Estratto della fonte.

※ ※ ※

Da un paio di settimane è disponibile il mio racconto sugli ebook store (il titolo: “È questa la fine?” – se non ce l’hai ancora, corri a comprarlo!).

Io sono mooolto fortunata e intorno ho persone davvero comprensive, che, per lo più, si sono interessate al mio lavoro. Una pubblicazione è comunque un buon argomento di conversazione e, a volte, l’entusiasmo mio e degli amici mi ha portato in complesse conversazioni con semi sconosciuti (alcuni anche stranieri) che hanno avuto delle reazioni davvero divertenti. Chissà se capita anche ad altri scrittori (Giulia Greco e Susanna Trossero, ad esempio, hanno pubblicato anche loro un racconto per ePink. Mariantonietta – la nostra instancabile editor – ha scritto qualcosa pure lei, ma non mi hanno mai raccontato com’è andata per loro). Spero che me lo facciano sapere ;).

Se riconoscete la vostra reazione, non inc….tevi: vi voglio bene lo stesso e, se vi ho inserito, è perché mi avete causato un momento ilare :).

1a. Chissene…


Per fortuna, di queste ne ho avute poche, ma il nostro lavoro spesso ci entusiasma al punto da diventare molesti. Non sto parlando solo di scrittori: idraulici, facchini, camerieri, blogger, developer e chi più ne ha più ne metta. Siamo tutti a rischio :).

※ ※ ※

Compiti dell'esercizio.
1. Qual è il titolo del racconto di cui parla l'estratto?
2. Secondo l'estratto, perché l'autrice ha incluso nel post le persone che riconosceranno la propria reazione?
3. Trascrivi dall'estratto il passo che comincia con "1a. Chissene…" e finisce con "a rischio :).", senza alcuna modifica.
L'elenco che segue è materiale a sé, indipendente dall'estratto.

Dati forniti.

※ ※ ※

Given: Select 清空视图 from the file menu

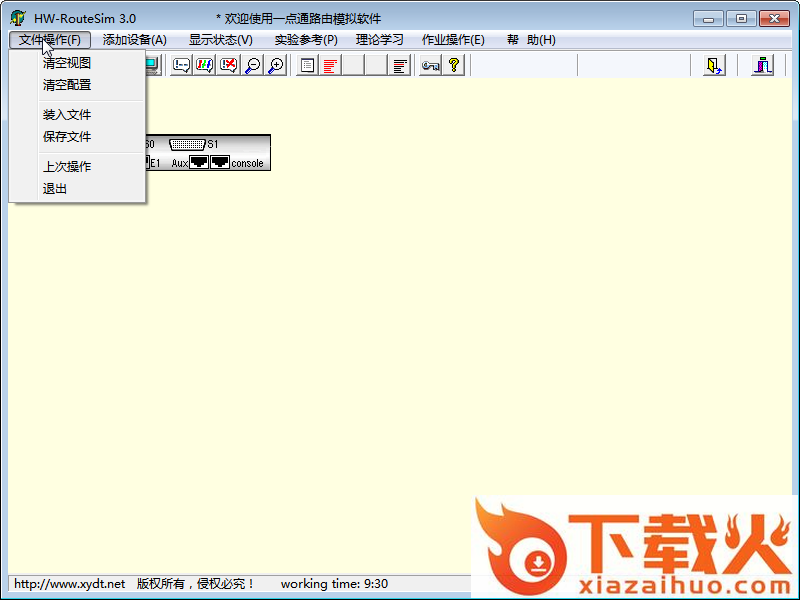Looking at the screenshot, I should [x=67, y=63].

※ ※ ※

Risposte all'esercizio.
1. Il titolo è «È questa la fine?».

2. Le ha incluse perché quelle persone le hanno causato un momento ilare. Per questo chiede loro di non arrabbiarsi e assicura di voler loro bene lo stesso.

3.
1a. Chissene…


Per fortuna, di queste ne ho avute poche, ma il nostro lavoro spesso ci entusiasma al punto da diventare molesti. Non sto parlando solo di scrittori: idraulici, facchini, camerieri, blogger, developer e chi più ne ha più ne metta. Siamo tutti a rischio :).